4. 실제 적용 능력을 파악하기 위해 Classification, Forecasting, Anomlay Detection을 진행함.

1. Introduction

시계열 분석은 많은 분야에서 사용되지만, 충분한 라벨이 없는 경우가 많음.
따라서, 시계열의 비지도 표현학습이 많이 연구되고 있음 (학습한 representation을 downstream task와 연결해서 활용함)
- Scalable Representation Learning(SRL)
- Contrastive Predictive Coding(CPC)
- Temporal and Contextual Contrasting(TS-TCC)
- Temporal Neighborhood Coding(TNC)
위 모델들의 주된 차이점은 contrastive pairs를 고를 때, time slicing 기반으로 서로 다른 sampling 정책을 사용한다는 것임
하지만, 위 정책들은 global semantical 정보가 없기 때문에 false negatives에 영향 받기 쉽고 long-term dependency를 포착하기 힘듦.
또한 temporal feature만 추출하고 spectral feature와 temporal-spectral relations를 무시함.

-> 기존 모델들의 temporal&Spectral 관점에서 false prediction의 겹치는 부분을 살펴본 결과, 30% 내외의 결과를 도출함
-> 이러한 실험 결과를 통해, 기존 모델들이 temporal과 spectral representation을 독립적으로 학습함을 알 수 있고, 둘의 관계를 동시에 학습하면 더 좋은 representation이 될 것임.

[제안 모델]
unsupervised representation learning framework for multivariate time series
Bilinear Temporal Spectral Fusion (BTSF)
1. global temporal information and long-term dependencies of time series
: 전체 시계열을 input을 대상으로 intance-level augmentation을 하기 위해 standard dropout 사용함.
2. iterative bilinear fusion between temporal and spectral features
3. cross-domain interaction with Spectrum-to-Time and Time-to-Spectrum Aggregation modules

3. Method

3-1. Instance-level Augmentation

본 연구에서는 global temporal information을 보존하고, time series의 original 특성을 변화시키지 않기 위해, standard dropout을 적용함.
하나의 변수 x_i에서 x^anc와 x^pos를 만들고, 랜덤하게 선택된 다른 변수에서 x^neg 만듦.
실제 실험에서는. anchor를 만든 변수를 제외한 나머지 모든 변수에서 negative pair를 만듦.

[장점]
Augmentation method의 특성 때문에 좀 더 일반적이고 시계열 상태에 독립적임.
(non-stationary, periodic time series에도 적용 가능함)

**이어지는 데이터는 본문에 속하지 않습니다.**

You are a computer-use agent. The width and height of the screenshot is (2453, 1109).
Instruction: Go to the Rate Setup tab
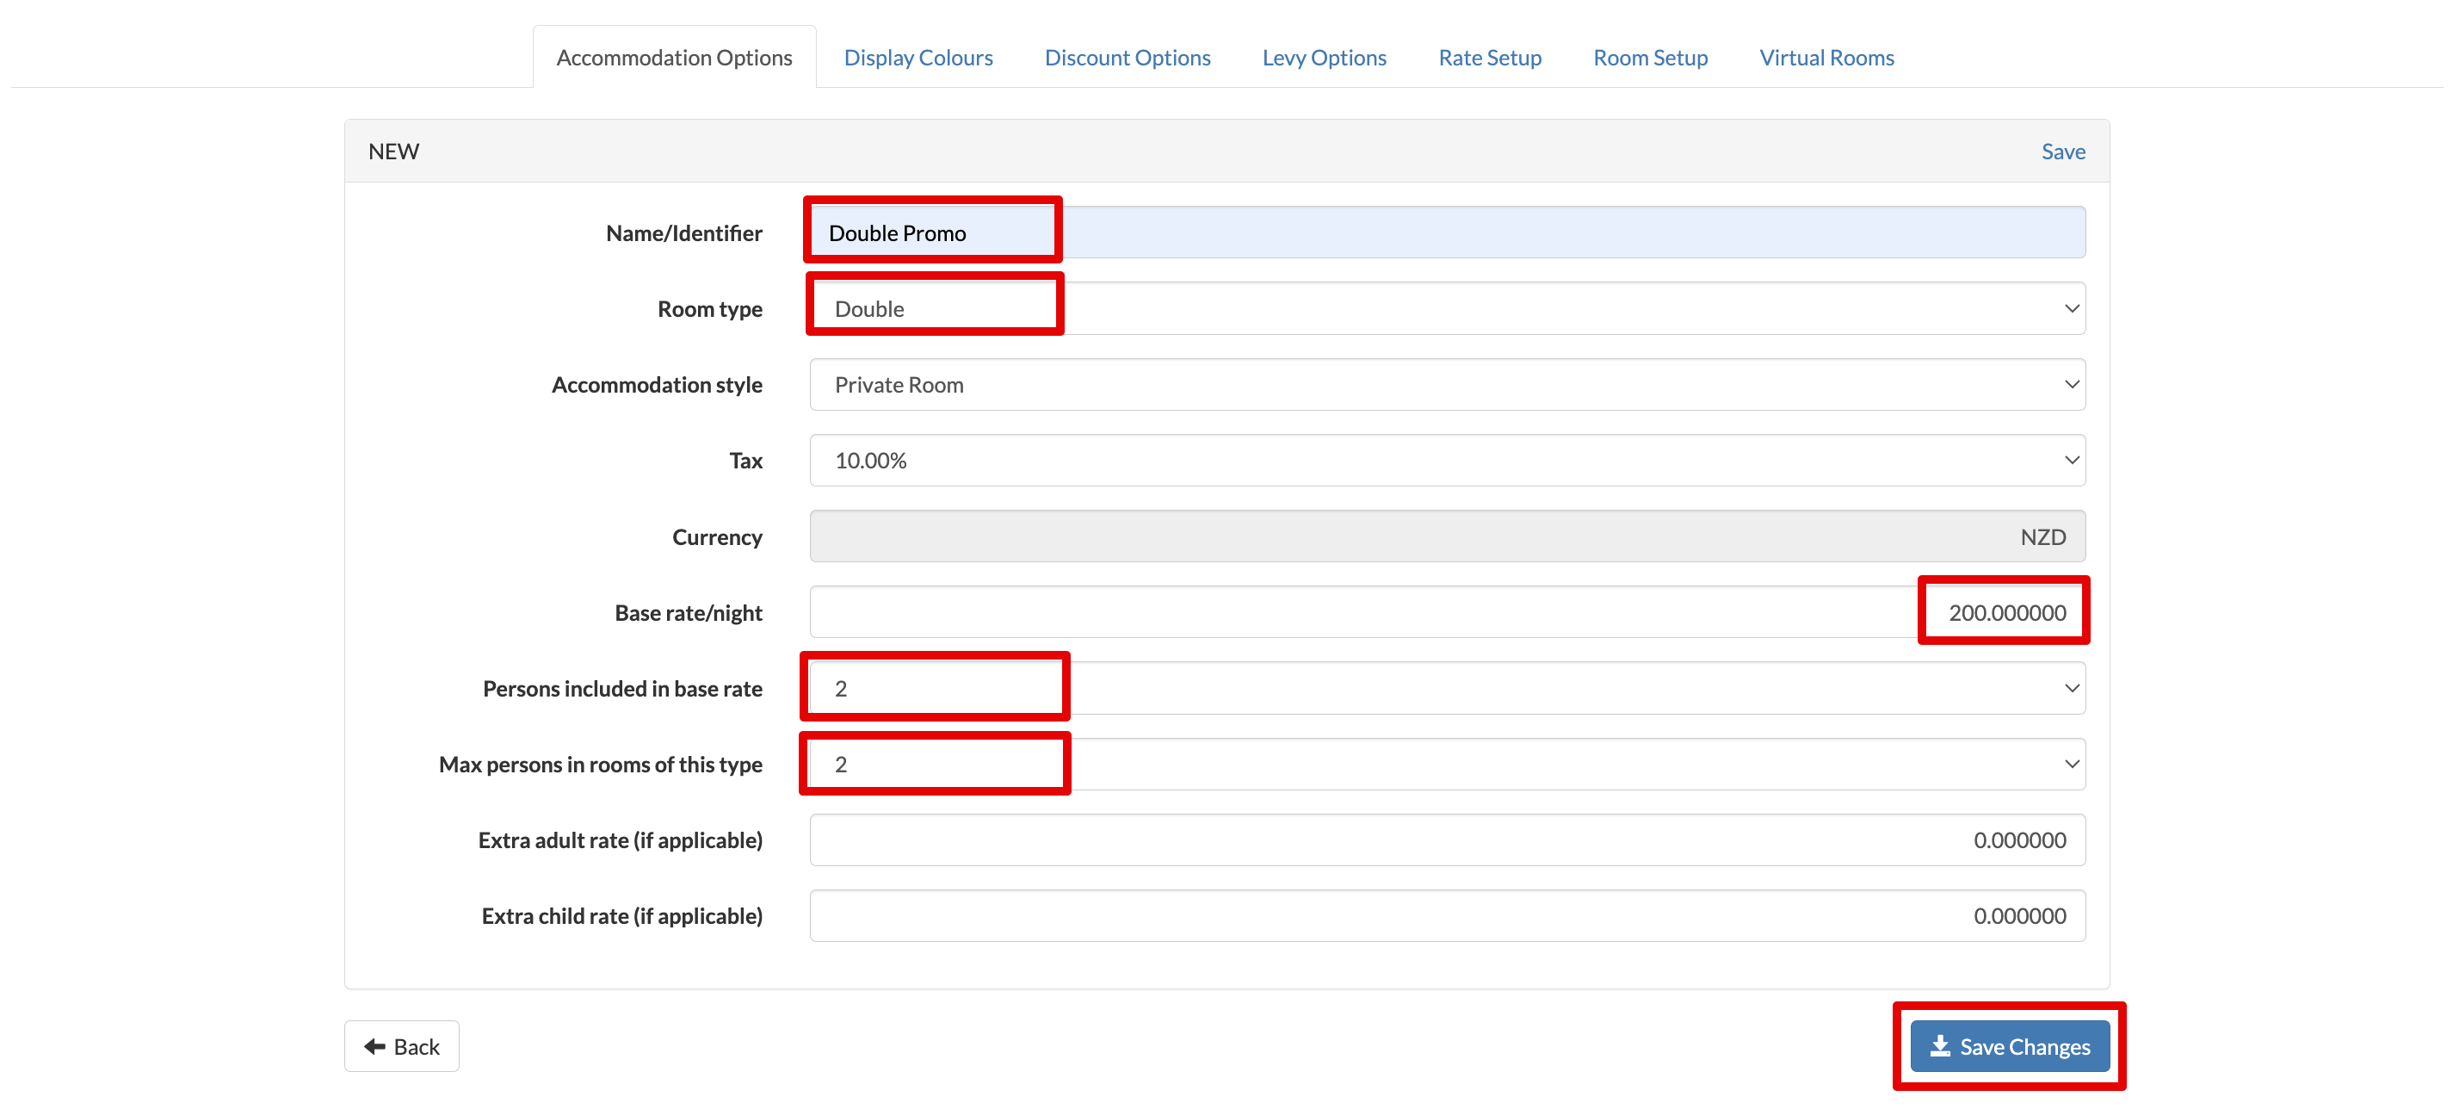[1489, 58]
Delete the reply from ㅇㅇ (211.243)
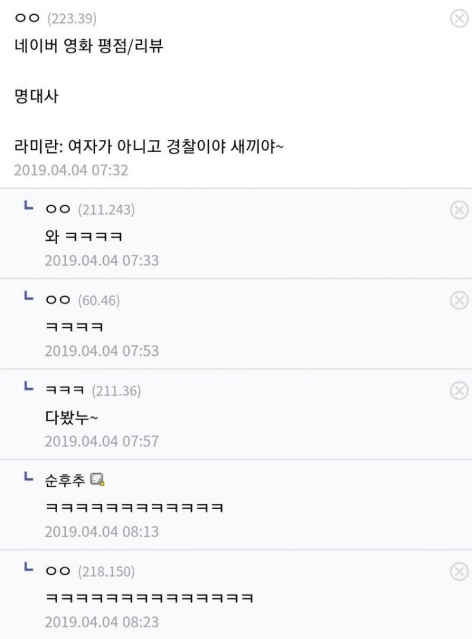 (459, 210)
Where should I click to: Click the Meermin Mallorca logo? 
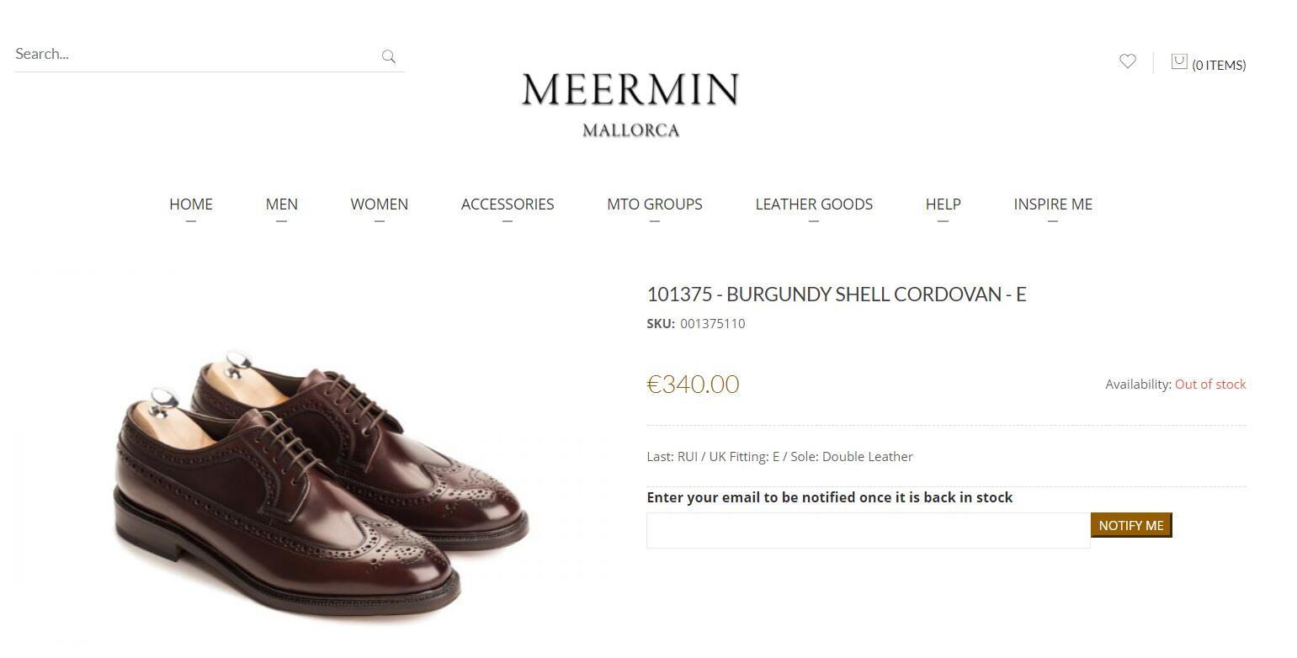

3-2. Temporal-Spectral Fusion

본 연구에서는 temporal features뿐만 아니라, spectral features를 활용함

augmented time series x_t와 FFT로 변환된 spectral signal x_s를 각 encoding network를 통과시킴.
- Encoder_A(simple stacks of dilated causal convolutions) + max pooling
- Enocder_B(1D convolutional blocks) + max pooling

3-3. bilinear Feature

각 domain의 feature사이의 channel-wise interaction을 통해 time-frequency를 도출함.
Time frequency들의 합을 최종 F_bilinear로 사용함

3-4. S2T & T2S Aggregation

time-frequency 관련성을 더 잘 표현하기 위해 bilinear feature로부터 cross-domain dependency 도출함.
- Spectrum-to-Time Aggregation (S2T)
: F_t = BiCausal(Conv(F_bilinear))
- Time-to-Spectrum Aggregation (T2S)
: F_s = Conv(BiCausal(F_bilinear))
(Conv는 normal convolutional block이고, Bicausal은 bi-directional casual convolutional blocks)

3-5. Iterative Bilinear Fusion

S2T와 T2S를 통해 정제된 temporal/spectral feature로 다시 bilinear feature를 도출하는 과정을 반복하여 최종 bilinear feature 도출함.

기타

Memory efficiency
- Quadratic expansiion으로 고차원의 feature가 저장되고 있음
- 따라서 메모리 효율을 높이기 위해, final bilinear feature를 low-rank로 변환함.
Final joint feature representation
- Original temporal and spectral information을 잊지 않기 위해, initial feature를 더함.
Loss function
- Contrastive learing에서 positive pair와의 거리는 가깝게, negative pair와의 거리는 멀게 학습함.
- 따라서, contrastive tuple에 대한 feature representation들로 loss function을 구성함.